Sin lugar a dudas, una de las mentes más lúcidas de las que da cuenta la historia política colombiana es Álvaro Gómez Hurtado. Su vasto conocimiento sobre las complejidades de la nación y de los territorios lo convertían indefectiblemente en un referente de consulta obligada cuando era necesaria una opinión sobre estos tópicos, del que muchos se precian eruditos, pero que pocos se dan a la tarea de estudiar para emitir un juicio o concepto sensato y responsable sobre las aflicciones del país.
En Colombia no hemos podido alcanzar un consenso sobre los temas fundamentales básicos en torno a los cuales toda la sociedad, sin distinción política alguna, debe solidarizarse.
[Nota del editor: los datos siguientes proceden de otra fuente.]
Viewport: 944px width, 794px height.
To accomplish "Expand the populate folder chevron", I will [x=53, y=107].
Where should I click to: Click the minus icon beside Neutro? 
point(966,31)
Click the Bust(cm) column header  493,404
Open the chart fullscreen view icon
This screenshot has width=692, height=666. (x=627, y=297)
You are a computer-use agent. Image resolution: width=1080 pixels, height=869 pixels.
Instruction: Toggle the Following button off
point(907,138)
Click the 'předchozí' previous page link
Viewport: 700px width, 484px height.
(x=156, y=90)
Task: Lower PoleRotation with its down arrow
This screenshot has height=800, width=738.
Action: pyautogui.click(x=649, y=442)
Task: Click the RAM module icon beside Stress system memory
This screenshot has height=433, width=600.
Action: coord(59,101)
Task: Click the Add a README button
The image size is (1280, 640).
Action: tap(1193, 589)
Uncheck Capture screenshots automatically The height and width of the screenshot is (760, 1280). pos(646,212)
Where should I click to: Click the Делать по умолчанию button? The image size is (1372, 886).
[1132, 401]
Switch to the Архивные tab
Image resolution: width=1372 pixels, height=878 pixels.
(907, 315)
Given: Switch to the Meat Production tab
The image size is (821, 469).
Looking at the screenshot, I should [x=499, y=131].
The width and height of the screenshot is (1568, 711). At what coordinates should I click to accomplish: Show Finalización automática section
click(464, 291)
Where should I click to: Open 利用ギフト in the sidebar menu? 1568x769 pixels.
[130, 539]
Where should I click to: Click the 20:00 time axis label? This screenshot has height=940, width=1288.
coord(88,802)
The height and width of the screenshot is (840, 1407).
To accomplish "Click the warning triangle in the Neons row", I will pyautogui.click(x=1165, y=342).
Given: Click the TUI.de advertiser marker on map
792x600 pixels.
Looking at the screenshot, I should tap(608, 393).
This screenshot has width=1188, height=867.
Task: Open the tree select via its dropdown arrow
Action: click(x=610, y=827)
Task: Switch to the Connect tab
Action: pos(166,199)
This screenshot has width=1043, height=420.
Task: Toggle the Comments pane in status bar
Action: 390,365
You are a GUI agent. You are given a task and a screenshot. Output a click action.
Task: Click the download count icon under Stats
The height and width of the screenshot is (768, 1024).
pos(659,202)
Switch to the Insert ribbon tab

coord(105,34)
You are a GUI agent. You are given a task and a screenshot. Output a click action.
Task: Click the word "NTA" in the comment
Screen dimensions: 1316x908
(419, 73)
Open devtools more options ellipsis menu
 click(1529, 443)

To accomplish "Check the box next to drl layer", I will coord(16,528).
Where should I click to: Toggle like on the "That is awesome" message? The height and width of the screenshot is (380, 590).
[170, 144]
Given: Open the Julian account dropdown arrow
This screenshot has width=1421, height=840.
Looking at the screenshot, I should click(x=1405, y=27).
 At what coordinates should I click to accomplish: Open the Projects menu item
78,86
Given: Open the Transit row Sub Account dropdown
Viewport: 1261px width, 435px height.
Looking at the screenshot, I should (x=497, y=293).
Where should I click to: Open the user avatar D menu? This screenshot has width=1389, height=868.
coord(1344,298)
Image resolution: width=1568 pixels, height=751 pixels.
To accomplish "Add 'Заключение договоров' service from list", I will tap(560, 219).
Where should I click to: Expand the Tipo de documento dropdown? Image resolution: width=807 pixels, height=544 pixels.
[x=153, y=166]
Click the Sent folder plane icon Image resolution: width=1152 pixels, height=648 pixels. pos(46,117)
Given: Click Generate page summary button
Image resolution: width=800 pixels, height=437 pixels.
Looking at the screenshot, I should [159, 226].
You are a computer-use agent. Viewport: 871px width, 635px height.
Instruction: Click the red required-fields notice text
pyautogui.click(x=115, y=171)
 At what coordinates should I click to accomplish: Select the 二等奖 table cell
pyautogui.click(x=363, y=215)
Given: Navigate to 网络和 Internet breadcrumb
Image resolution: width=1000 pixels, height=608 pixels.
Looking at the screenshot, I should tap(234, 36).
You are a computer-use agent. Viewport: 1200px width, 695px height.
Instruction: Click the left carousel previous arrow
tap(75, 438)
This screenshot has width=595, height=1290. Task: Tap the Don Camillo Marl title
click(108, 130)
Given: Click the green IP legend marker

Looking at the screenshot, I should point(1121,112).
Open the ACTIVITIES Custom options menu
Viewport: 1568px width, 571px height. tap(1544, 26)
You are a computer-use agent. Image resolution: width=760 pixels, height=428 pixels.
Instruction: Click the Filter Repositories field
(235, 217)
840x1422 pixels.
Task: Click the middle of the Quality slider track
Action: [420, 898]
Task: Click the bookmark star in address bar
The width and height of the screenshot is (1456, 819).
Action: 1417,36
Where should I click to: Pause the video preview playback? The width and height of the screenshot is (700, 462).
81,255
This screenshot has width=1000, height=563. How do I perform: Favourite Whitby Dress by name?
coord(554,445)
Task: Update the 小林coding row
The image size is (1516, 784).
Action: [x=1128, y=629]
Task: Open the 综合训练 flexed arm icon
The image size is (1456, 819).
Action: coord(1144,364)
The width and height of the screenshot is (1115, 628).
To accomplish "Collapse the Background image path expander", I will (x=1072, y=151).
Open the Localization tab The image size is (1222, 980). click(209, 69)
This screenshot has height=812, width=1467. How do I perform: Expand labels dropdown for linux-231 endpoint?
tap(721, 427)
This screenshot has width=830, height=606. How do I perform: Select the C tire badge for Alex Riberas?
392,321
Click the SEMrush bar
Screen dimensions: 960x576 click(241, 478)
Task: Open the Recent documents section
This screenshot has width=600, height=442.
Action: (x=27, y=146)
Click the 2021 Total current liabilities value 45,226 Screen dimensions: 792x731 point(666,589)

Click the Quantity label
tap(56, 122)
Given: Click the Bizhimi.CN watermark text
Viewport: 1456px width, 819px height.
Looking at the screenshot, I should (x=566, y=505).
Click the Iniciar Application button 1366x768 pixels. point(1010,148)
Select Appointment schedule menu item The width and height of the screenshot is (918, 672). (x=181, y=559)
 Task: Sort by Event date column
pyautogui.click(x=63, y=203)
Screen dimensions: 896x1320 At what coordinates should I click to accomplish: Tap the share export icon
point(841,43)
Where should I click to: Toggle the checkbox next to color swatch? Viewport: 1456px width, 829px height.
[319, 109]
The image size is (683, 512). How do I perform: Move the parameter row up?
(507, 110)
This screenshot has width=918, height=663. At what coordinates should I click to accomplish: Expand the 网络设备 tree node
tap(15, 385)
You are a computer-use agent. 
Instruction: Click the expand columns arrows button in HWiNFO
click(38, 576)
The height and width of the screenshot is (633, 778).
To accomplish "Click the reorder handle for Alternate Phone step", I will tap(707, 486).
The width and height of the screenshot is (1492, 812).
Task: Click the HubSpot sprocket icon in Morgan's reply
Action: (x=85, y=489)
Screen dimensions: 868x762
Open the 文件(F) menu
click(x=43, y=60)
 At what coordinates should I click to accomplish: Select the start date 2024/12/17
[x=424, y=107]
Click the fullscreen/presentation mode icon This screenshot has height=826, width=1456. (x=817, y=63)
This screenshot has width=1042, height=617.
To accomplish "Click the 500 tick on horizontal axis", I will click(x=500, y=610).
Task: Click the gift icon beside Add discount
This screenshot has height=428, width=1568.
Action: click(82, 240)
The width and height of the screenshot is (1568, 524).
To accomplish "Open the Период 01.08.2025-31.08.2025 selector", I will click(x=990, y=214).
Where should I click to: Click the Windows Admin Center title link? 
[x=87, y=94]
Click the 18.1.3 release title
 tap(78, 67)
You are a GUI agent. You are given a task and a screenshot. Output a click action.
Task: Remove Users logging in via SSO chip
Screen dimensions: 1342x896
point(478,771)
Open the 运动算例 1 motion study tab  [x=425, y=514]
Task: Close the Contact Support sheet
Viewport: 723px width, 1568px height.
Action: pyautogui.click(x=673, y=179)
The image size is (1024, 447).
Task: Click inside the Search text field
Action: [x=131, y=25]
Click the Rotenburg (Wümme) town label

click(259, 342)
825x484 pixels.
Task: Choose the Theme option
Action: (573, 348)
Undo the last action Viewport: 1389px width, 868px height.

Para Álvaro Gómez, el "acuerdo sobre lo fundamental" hace relación a una especie de solidaridad nacional sobre los fines y bienes supremos de la patria; los que nos atañen a todos los aquí nacidos; y los que todos debemos perseguir por el solo hecho de ser colombianos. Sin embargo, lejos de la filosofía de Álvaro Gómez, resulta vergonzoso advertir que temas tan trascendentales como la paz y la corrupción, el primero un bien supremo y la segunda un flagelo, se han capitalizado políticamente de tal suerte que nos han llevado a figurar en los titulares a nivel mundial por el hecho de votar negativamente un plebiscito por la paz y a descalificar una consulta popular contra la corrupción.
La crispación de los tiempos, la insatisfacción popular han hecho que de la política desaparezca la persuasión como instrumento de convencimiento, la discusión y el debate se limitan al insulto, a la confrontación adversarial, a las diatribas sin substancia, un país profundamente dividido, una demagogia que campea tanto en la izquierda como en derecha, nos muestra como una nación políticamente inviable, en el que los "líderes políticos" obtienen votos y curules parados sobre la sangre de sus conciudadanos.
Los jóvenes juegan un papel fundamental en ese tránsito, en la salida de ese letargo mental al que nos somete la clase politiquera. Bien lo decía Salvador Allende: "Ser joven y no ser revolucionario, es una contradicción casi biológica". Sin embargo, ser revolucionario no implica ser violento, la revolución sustentada en el pensamiento, en las ideas, alcanzará la legitimidad que se surte con la aprobación popular y mayoritaria, aclarando que los pensamientos y las ideas no se pueden imponer violentamente, eso es propio de una narrativa fascista, la persuasión pacífica y el convencimiento alcanzado con la razón son la única alternativa de éxito revolucionario, resultaría contradictorio que después de 60 años y de lograr sacar a las Farc del contexto político colombiano insistamos en legitimar la violencia con fines políticos.
La juventud desde su intelecto debe ser la artífice de esos planteamientos, de los acuerdos sobre lo fundamental. En 1968, para exigir reivindicaciones a Charles de Gaulle, la juventud francesa tomó como lema una frase del filósofo Herbert Marcuse: "Seamos realistas, pidamos lo imposible". Estamos de acuerdo en las profundas inequidades, en la ausencia de oportunidades, en los abusos, en la retórica violenta y en el discurso exacerbado de odio. Así pues, la carga propositiva corresponde al disenso de los habitantes. Los bienes supremos de la patria no son una discusión partidista, son parte del ideario popular y del sentir patriótico, de la raza colombiana. No a la demagogia, no a la violencia.